1. `weights`: This specifies whether to load the weights of a pre-trained model or not. This has a variety of options vailable such as imagenet, None or a path to saved weights.
1. `input_shape`: This specifies the shape of the input data that will be used with the pre-trained model.
1. `pooling`: This specifies the type of pooling used in the final layer of the model. This can be set to avg, max or None
1. `classes`: This specifies the number of classes or outputs for the final output layer of the model.

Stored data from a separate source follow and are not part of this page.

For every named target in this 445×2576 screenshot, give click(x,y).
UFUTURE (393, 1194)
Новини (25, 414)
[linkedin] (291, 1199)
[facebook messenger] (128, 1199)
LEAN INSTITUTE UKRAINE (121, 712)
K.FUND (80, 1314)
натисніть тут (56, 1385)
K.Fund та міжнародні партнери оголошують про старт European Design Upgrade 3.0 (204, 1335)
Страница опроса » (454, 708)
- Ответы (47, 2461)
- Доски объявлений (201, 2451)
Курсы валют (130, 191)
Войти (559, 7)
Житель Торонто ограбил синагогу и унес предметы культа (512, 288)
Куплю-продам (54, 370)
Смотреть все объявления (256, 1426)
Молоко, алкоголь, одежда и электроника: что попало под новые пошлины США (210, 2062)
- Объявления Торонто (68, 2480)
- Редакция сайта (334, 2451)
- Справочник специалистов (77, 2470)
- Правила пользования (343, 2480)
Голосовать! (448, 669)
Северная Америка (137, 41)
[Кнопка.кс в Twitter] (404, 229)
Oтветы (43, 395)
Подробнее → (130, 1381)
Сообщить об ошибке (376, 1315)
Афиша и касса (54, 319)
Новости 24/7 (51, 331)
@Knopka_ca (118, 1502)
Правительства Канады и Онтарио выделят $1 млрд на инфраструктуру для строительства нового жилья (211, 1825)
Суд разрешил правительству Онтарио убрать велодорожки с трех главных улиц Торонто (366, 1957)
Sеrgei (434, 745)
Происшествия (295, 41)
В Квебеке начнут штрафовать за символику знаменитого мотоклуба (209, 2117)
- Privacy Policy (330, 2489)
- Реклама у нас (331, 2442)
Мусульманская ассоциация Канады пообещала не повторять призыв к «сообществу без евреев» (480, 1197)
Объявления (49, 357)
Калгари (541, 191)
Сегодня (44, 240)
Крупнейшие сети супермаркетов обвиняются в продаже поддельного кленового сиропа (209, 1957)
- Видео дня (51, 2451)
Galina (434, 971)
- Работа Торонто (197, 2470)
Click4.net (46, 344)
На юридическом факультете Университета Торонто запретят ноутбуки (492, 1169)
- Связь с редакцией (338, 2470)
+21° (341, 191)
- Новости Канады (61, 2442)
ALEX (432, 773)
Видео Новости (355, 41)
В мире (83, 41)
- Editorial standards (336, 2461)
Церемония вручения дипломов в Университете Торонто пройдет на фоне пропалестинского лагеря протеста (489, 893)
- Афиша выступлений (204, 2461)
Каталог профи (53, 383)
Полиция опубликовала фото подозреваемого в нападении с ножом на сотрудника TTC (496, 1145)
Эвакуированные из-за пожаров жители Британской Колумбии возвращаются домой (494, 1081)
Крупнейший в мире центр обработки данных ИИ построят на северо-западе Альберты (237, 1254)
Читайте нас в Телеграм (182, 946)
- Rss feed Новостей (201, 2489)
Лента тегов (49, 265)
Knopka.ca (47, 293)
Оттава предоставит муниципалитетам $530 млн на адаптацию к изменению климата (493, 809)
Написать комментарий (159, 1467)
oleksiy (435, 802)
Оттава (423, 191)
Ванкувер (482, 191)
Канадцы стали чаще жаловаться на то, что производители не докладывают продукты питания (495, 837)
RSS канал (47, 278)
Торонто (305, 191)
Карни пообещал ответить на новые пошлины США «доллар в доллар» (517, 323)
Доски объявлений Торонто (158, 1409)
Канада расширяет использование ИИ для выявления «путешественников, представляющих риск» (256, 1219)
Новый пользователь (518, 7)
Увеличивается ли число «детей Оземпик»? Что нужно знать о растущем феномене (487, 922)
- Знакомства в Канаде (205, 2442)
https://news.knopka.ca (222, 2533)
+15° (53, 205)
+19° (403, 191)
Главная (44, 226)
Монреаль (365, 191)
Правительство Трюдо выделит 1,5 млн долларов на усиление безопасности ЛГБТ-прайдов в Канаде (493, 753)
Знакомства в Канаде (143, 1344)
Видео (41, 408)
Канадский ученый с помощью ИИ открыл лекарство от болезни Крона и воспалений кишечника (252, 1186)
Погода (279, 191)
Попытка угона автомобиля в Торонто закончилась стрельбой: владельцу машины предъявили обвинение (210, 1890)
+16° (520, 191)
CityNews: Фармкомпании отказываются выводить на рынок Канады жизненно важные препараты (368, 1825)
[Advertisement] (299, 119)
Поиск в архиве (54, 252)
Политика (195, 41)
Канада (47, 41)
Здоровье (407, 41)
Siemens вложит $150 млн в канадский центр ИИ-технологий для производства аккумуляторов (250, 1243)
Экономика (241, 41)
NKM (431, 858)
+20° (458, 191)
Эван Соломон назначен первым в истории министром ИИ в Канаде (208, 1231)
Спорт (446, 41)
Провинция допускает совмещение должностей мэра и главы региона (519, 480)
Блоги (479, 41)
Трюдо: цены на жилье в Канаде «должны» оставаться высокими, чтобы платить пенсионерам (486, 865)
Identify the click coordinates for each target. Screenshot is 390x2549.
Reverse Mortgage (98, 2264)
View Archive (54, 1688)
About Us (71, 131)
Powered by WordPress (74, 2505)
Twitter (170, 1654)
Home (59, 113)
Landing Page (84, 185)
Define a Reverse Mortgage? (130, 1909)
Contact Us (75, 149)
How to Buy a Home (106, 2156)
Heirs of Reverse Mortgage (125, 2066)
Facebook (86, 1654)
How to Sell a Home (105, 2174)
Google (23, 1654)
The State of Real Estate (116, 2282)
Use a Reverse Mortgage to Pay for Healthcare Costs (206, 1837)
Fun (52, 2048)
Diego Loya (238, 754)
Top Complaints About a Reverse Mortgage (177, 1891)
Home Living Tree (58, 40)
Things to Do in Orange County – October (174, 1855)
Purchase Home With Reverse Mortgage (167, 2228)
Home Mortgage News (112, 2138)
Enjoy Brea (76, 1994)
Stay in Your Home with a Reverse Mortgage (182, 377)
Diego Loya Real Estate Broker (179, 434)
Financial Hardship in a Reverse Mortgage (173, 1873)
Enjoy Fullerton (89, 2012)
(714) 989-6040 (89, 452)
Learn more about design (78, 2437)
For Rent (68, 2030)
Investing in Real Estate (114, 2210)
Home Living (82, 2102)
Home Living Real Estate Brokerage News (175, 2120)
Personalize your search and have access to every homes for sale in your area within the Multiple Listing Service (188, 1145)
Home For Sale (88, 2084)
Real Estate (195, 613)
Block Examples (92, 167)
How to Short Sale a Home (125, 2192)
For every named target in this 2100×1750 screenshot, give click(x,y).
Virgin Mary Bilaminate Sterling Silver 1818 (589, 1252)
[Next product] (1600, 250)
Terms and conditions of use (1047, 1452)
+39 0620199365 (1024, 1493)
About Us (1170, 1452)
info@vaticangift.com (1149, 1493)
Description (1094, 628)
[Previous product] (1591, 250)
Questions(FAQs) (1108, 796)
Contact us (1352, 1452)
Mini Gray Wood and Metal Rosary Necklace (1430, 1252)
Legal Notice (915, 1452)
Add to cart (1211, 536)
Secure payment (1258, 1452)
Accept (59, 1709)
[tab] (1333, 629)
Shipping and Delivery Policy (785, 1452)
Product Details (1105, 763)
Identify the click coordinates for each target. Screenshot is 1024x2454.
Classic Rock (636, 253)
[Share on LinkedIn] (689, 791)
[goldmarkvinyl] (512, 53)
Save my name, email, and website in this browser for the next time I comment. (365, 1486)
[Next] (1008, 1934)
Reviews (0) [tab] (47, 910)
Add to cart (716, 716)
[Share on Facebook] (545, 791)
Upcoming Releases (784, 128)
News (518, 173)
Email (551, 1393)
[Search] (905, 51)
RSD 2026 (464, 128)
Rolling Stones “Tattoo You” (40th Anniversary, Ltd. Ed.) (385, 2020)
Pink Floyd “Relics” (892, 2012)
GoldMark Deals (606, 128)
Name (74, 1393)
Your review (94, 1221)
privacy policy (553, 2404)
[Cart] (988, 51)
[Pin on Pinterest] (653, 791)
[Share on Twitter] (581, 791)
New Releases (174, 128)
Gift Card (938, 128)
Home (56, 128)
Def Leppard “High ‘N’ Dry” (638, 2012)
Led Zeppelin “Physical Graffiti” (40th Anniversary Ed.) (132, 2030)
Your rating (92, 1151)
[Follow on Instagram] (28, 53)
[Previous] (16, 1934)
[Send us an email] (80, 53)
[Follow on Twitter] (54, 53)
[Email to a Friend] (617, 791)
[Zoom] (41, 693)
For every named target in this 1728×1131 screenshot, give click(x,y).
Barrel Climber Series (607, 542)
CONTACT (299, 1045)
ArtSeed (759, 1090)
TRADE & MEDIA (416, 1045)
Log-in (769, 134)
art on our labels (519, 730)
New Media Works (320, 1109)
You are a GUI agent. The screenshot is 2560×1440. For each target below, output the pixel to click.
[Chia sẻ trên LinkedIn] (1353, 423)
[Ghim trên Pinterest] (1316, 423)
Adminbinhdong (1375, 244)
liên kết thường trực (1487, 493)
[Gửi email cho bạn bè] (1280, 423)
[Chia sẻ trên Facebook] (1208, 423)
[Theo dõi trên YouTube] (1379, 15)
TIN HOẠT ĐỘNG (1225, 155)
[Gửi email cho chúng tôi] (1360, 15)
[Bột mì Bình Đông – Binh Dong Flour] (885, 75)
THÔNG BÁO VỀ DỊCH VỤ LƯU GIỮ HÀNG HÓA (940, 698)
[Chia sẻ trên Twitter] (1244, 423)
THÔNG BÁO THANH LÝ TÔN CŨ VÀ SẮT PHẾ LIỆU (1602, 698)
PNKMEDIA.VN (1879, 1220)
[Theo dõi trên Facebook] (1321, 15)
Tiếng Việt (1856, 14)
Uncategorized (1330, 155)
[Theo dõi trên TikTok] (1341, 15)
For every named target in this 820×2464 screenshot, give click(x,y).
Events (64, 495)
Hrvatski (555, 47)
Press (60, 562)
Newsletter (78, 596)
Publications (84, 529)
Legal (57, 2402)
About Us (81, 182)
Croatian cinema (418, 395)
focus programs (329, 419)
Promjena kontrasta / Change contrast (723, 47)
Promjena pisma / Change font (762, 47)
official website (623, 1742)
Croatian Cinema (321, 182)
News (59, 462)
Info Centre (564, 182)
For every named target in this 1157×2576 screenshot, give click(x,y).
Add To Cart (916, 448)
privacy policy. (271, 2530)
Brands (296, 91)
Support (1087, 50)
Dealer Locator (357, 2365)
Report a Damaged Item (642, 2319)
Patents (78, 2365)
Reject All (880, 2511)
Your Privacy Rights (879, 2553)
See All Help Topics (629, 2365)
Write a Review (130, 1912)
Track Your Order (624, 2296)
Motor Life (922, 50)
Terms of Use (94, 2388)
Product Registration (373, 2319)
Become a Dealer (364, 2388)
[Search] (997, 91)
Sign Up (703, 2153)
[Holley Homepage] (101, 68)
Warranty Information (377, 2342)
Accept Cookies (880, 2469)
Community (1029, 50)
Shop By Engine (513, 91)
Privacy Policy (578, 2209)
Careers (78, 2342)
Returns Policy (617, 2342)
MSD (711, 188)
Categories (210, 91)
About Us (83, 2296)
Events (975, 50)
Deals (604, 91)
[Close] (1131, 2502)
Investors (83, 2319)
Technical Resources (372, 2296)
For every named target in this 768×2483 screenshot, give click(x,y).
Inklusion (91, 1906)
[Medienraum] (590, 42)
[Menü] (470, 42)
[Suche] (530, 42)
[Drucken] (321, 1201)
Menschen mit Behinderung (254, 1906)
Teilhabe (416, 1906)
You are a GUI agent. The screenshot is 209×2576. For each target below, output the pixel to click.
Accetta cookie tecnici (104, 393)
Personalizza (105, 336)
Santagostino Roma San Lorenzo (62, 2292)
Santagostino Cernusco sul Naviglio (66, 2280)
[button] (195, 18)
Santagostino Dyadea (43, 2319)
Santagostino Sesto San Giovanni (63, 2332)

> **Ex. 6.1.2**: Following Jason's example under 'Pre-Trained Model as Classifier'
classify [this image](https://images.squarespace-cdn.com/content/v1/58f0ecc029687fbef7b86b03/1583064484458-IM0UKAZIONS6E2CFCDJC/ke17ZwdGBToddI8pDm48kD5ENJpXCfmjfXuRxqpPb-1Zw-zPPgdn4jUwVcJE1ZvWQUxwkmyExglNqGp0IvTJZUJFbgE-7XRK3dMEBRBhUpyN2spBBImrH38afc2UL8XBF0s2RHqmX-QW0wG37RpCsIsNysB0CO3b7e86dkNKVNs/Otter+Makes+an+Immediate+U-Turn+Back+to+the+Water.jpg?format=1500w).
Print not just the most likely label, but everything that `decode_predictions` returns.
>
> ***Note***: *The VGG16 model he uses is 500 MB to download, and will take quite long to load and apply.
> Rather use one of the smaller models instead ([here](https://keras.io/applications/#documentation-for-individual-models)'s an overview of model sizes), such as DenseNet121.*

In [None]:
import tensorflow as tf
# example of using a pre-trained model as a classifier
from tensorflow.keras.preprocessing.image  import load_img
from tensorflow.keras.preprocessing.image  import img_to_array
from tensorflow.keras.applications.densenet import preprocess_input
from tensorflow.keras.applications.densenet import decode_predictions
from tensorflow.keras.applications.densenet import DenseNet121
# load an image from file
image = load_img('Otter.jpg', target_size=(224, 224))
# convert the image pixels to a numpy array
image = img_to_array(image)
# reshape data for the model
image = image.reshape((1, image.shape[0], image.shape[1], image.shape[2]))
# prepare the image for the VGG model
image = preprocess_input(image)
# load the model
model = DenseNet121()
# predict the probability across all output classes
yhat = model.predict(image)
# convert the probabilities to class labels
label = decode_predictions(yhat)
# retrieve the results
label = [(class_name, prob) for (_, class_name, prob) in label[0]]
# print the classification
for class_name, prob in label:
    print('%s (%.2f%%)' % (class_name, prob*100))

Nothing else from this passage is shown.